I intend to present a vote statement. When and how can I do it?

The vote statement shall be sent prior to the General Shareholders’ Meeting together with the ballot paper filled in and duly signed, by electronic means, through email address edp.ag@edp.com, and shall be received up to 11:59 pm (GMT) of April 9th, 2021.

Which is the reception date of the statements issued by financial intermediaries with the information on the number of shares held by each Shareholder?

The statements issued by financial intermediaries with the information regarding the number of shares registered on behalf of each one of its clients shall be sent, by financial intermediaries, to the Chairman of the General Shareholders’ Meeting up to 11:59 pm (GMT) of April 7th, 2021. For that purpose, Shareholders that express their intention to participate at EDP’s General Shareholders’ Meeting shall inform the respective financial intermediary of this fact, so that the later issues the titularity statement.

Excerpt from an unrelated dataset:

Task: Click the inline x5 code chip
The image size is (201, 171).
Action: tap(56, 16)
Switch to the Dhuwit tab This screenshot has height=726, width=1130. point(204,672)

Which is the reference date on the number of shares registered on behalf of each Shareholder?

The date shall be 00:00 (GMT) of April 7th, 2021 (“Registration Date”) of the fifth negotiation day prior to the date of the General Shareholders’ Meeting.

EDP will pay the costs referent to the issuance of the shares titularity statements?

Yes.

In the capacity of financial intermediary, may I register on behalf of my client at EDP’s website?

Yes. 

I cannot participate at the General Shareholders’ Meeting but I want to be represented: what should I do?

At EDP’s website, you will find a representation letter template that shall be filled in with the name of the person that will represent the Shareholder and signed by the Shareholder.

I cannot send the original of the representation letter. May I send it by e-mail?

Considering the exceptional situation and the context in which the General Shareholders’ Meeting will be held, a scanned copy of the representation letter may be sent for the e-mail address edp.ag@edp.com, and the respective original shall be later on send to EDP’s registered office.

May I sell my shares after my registry at EDP’s General Shareholders’ Meeting?

Yes, but  Shareholders shall inform immediately the Chairman of the Board of the General Shareholders’ Meeting and the Portuguese Securities Market Commission of that fact.

Up to which date shall I buy shares in order to participate?

Up to 00:00 (GMT) of April 7th, 2021 (“Registration Date”), it is, the fifth negotiation day prior to the date of the General Shareholders’ Meeting.

At which time does the General Shareholders’ Meeting begin?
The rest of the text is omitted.